Saved entries:
+--

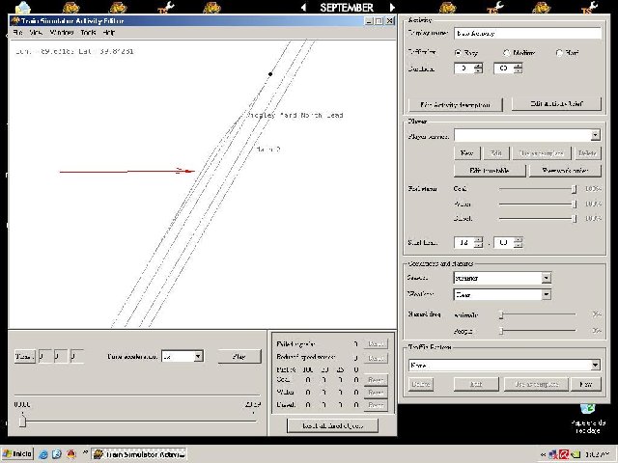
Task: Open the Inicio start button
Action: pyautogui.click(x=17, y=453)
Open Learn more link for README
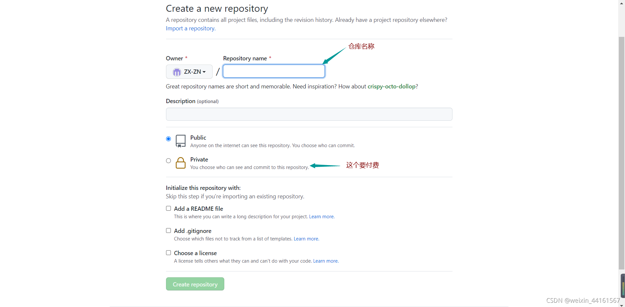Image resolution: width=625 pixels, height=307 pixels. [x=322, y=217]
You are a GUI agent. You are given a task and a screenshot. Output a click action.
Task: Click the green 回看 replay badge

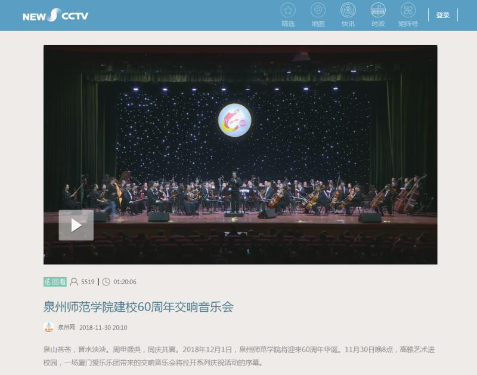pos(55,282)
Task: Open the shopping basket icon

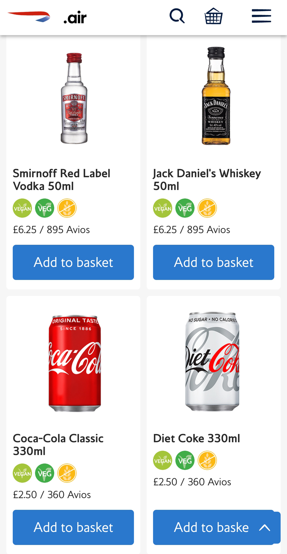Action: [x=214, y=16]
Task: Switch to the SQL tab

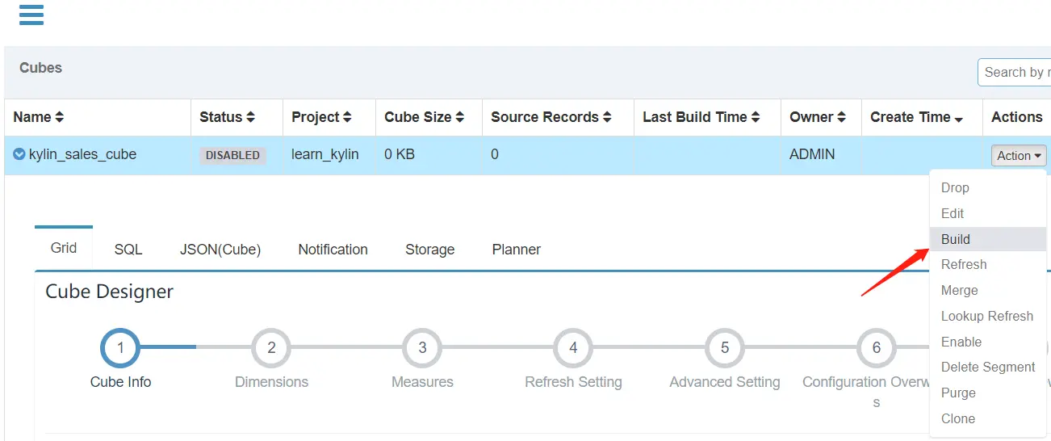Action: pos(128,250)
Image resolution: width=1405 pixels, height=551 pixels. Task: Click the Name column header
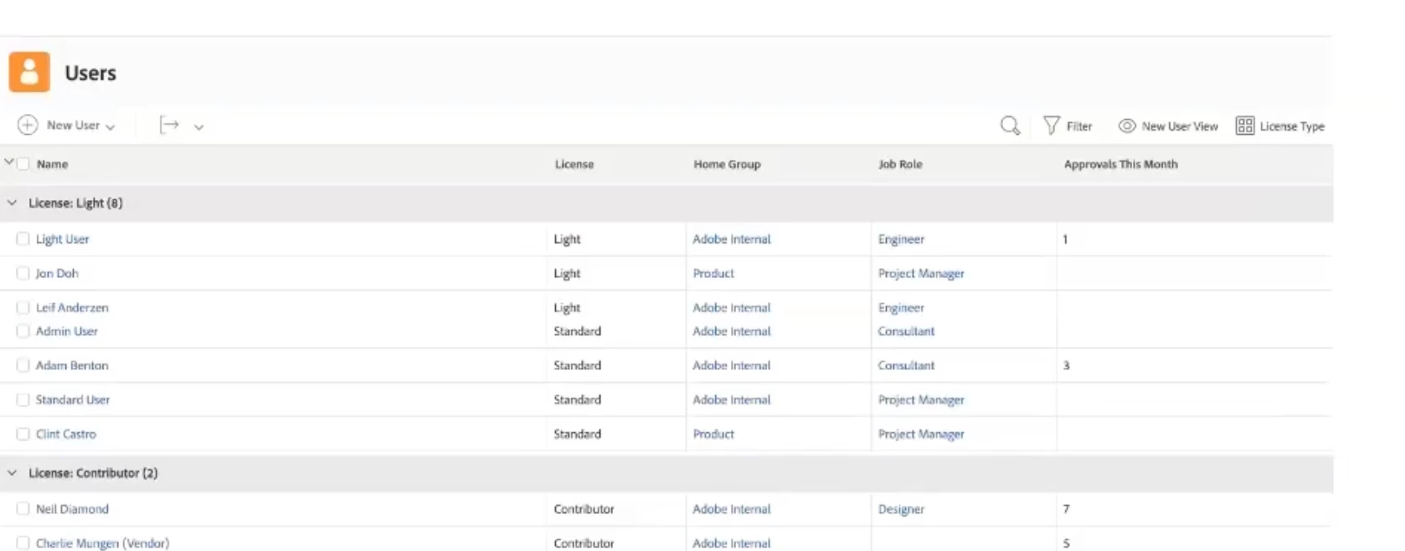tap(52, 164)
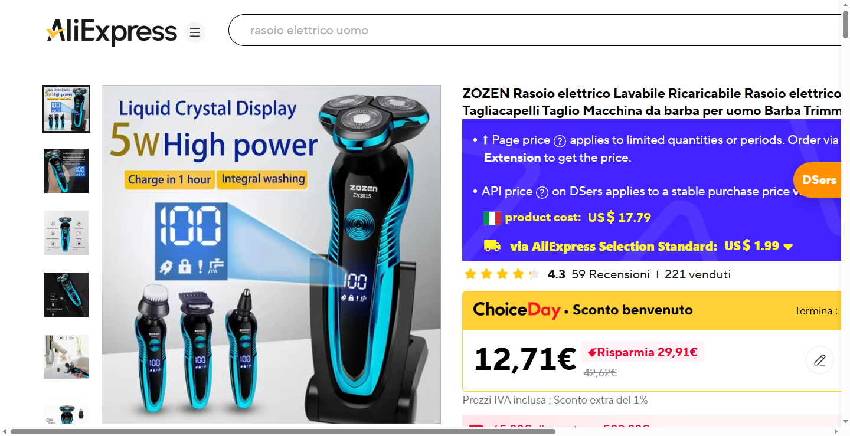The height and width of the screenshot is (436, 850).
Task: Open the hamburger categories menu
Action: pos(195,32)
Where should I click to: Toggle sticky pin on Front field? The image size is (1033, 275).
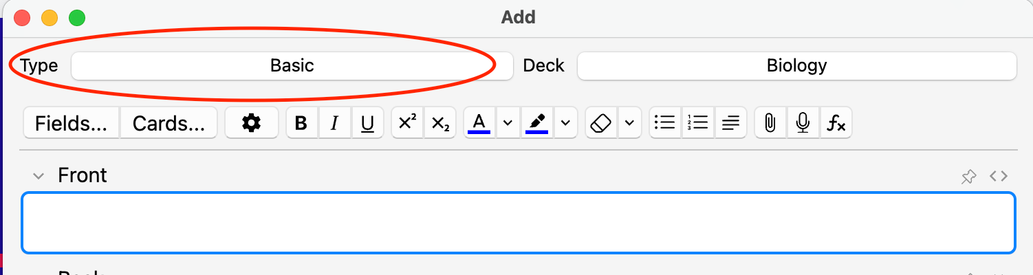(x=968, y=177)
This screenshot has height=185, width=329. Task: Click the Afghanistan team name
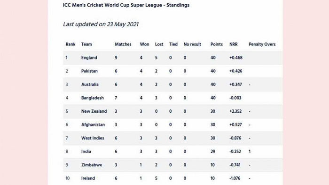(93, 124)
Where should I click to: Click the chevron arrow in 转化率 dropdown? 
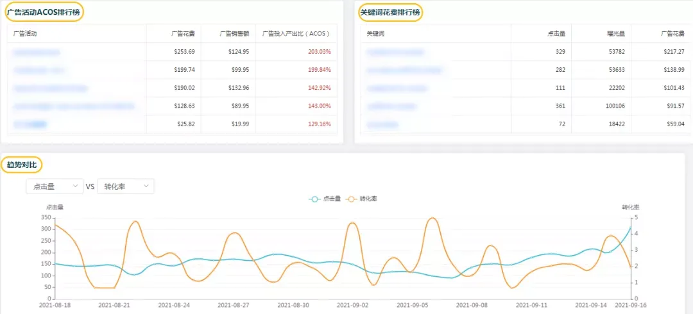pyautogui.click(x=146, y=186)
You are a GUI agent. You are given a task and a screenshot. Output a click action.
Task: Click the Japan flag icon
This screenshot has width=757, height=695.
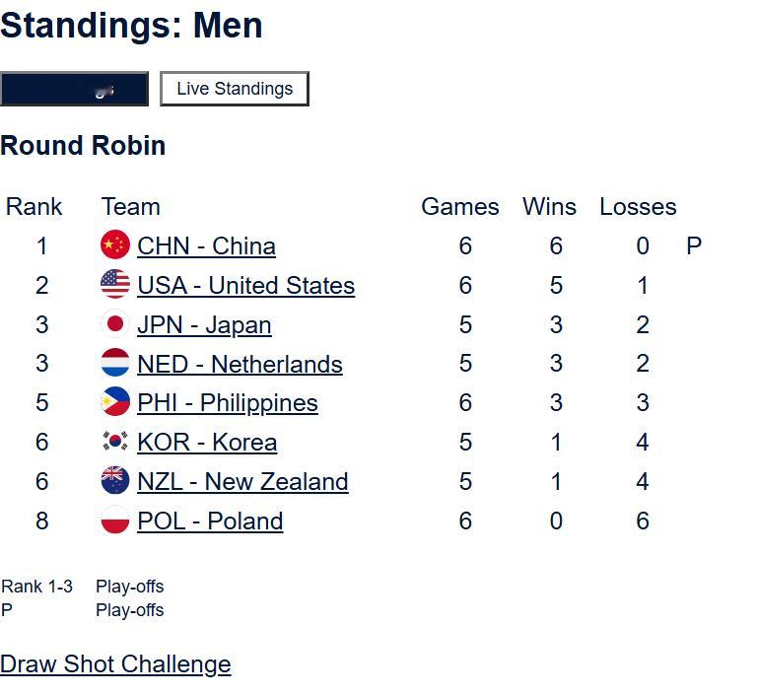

+--

* _WORK REQUIRED_
Your task is to restate word for word the lines from the one containing "Image resolution: width=1405" through the last line of the data, both ends included, with no pictures.

* _SOLUTION FOR THIS EXERCISE_
Image resolution: width=1405 pixels, height=551 pixels. Task: Click the Name column header
tap(52, 164)
The height and width of the screenshot is (436, 850).
Task: Open the hamburger categories menu
Action: pos(195,32)
Where should I click to: Toggle sticky pin on Front field? The image size is (1033, 275).
(x=968, y=177)
This screenshot has height=185, width=329. Task: Click the Afghanistan team name
(93, 124)
Where should I click to: Click the chevron arrow in 转化率 dropdown? 
pyautogui.click(x=146, y=186)
You are a GUI agent. You are given a task and a screenshot. Output a click action.
Task: Click the Japan flag icon
This screenshot has width=757, height=695.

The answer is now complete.